Terminou a ligação
A rapidez da comunicação humana tirou a certeza gradual das coisas. Aquela garantia de que estamos sólidos, firmes, bem como não seremos aniquilados rapidamente pela ausência da comunicação imediata. O telefone só existe como essencial porque existe o enfarte. Vejam a coitada da Jesuína de Jesus, ganhou prêmio milionário pelo telefone. Quase teve um ataque. Ficou contente como Etelvina no samba. Sonhou a nossa vida reformulada, resumiu tudo num suspiro de libertação. Tudo engano entre “sem milhões” e “cem milhões” da promoção.
Neste final de semana esquecerei o telefone nalgum lugar previamente estabelecido, que é a melhor maneira de respeitar suas conveniências. Ficará talvez sobre a mesa da varanda como se recebesse alguém para o jantar.
- Com quem você vai jantar esta noite?
- Com o telefone. Um jantar romântico.
Logo ganharei o melhor rumo naturalmente para um lugar fora de área para evitar a culpa. Um homem sem telefone nos dias de hoje é um ser mal visto. Desconectado.
A dizer que antes do telefone minha vida era calma, ensolarada, mansa. Os contatos eficientes, Barbalho Valdomiro morador da Rua Sete, número 1000. Ali cravado e o mesmo sem volteios. Por sinal cobrança nunca deixou de vir por causa do telefone. Jesuína também era outra. Tranqüila sempre com a janta pronta. Havia felicidade antes das ondas sonoras.
Hoje o telefone serve de ponto. Esse recurso cênico remotíssimo no telefone é pura escravidão. “Barbalho, você está no Bar Mariano?” Lembre-se: “Após as vinte e duas horas fique na rua”, além das deduções sonoras vizinhas, concomitantes, no único lugar de anarquia e diversão que utilizo para viver.
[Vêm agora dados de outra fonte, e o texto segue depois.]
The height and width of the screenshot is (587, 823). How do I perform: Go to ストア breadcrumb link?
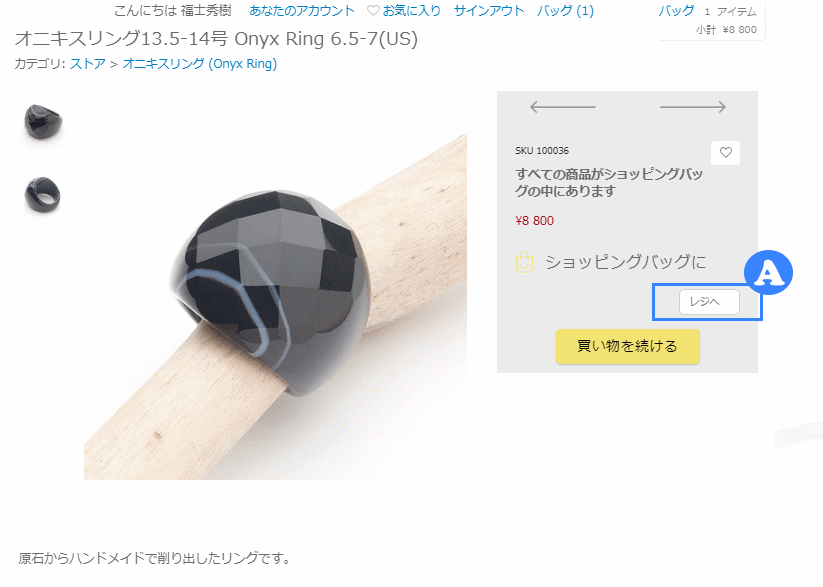87,64
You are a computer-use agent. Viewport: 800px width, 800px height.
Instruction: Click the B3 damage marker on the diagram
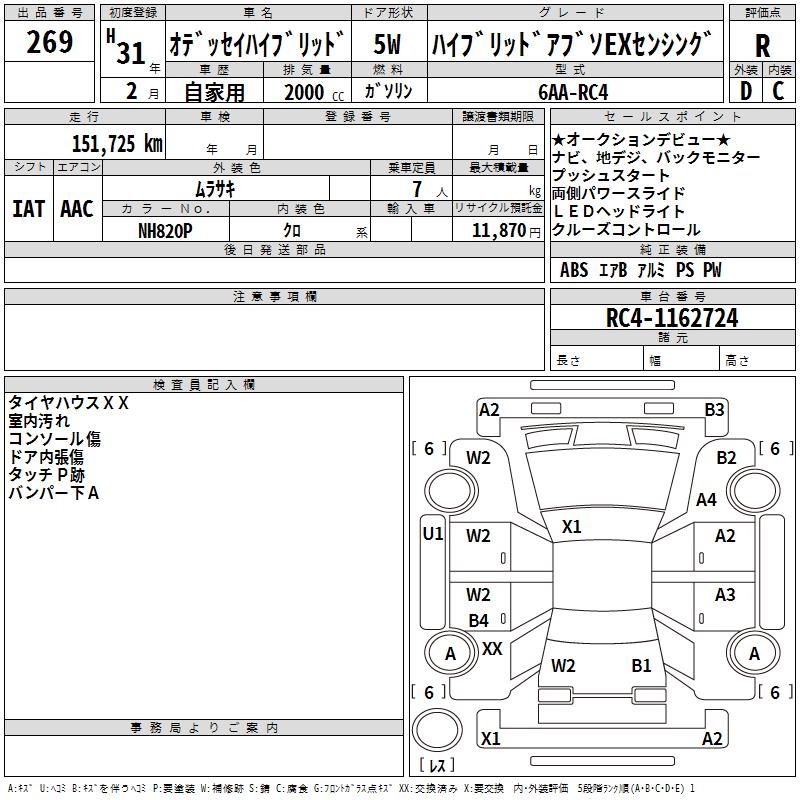[x=714, y=409]
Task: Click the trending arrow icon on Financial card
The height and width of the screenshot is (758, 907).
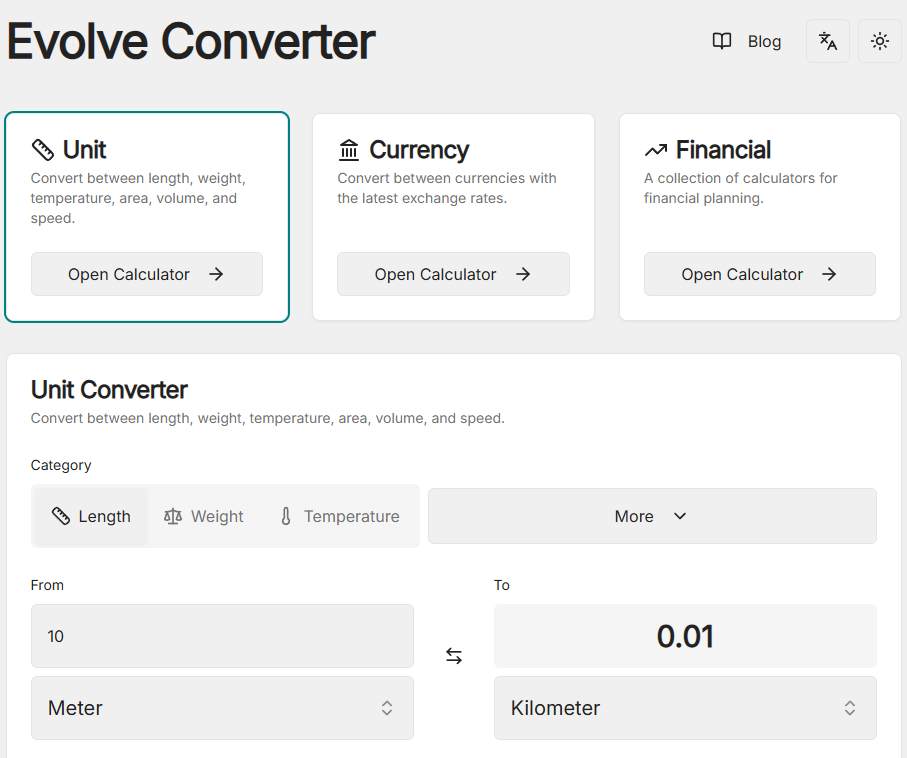Action: pos(655,148)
Perde-se o homem para o homem localizável. Disponível demais, nu, seco de mistérios, robótico. Nada mais ridiculamente humano do que não possuir mistérios, esses que envaidecem nossa magnífica solidão dando-nos a sensação de trabalho interior próprio bem elaborado.
Sobra a graça cínica da geração dos botõezinhos. Você, Barbalho, é um perfeito retrógrado, velho, inepto incapaz de acompanhar a evolução tecnológica. Acrescente a evolução tão rápida e constante e temos a imediata certeza de que ninguém acompanha tal evolução. Volúvel e materializável. Ah, que maravilha se sentir apenas como alguém que está vivo, quando surge longe o ônibus largando gente na cidadezinha das trinta casas para mais enternecida surpresa.
Claro que avisar é importante. O problema é que essa surpresa acabou trocada por outra surpreendente: a conta. Ou apenas um espaçozinho para se dizer: “oi”. Pronto, terminou a ligação.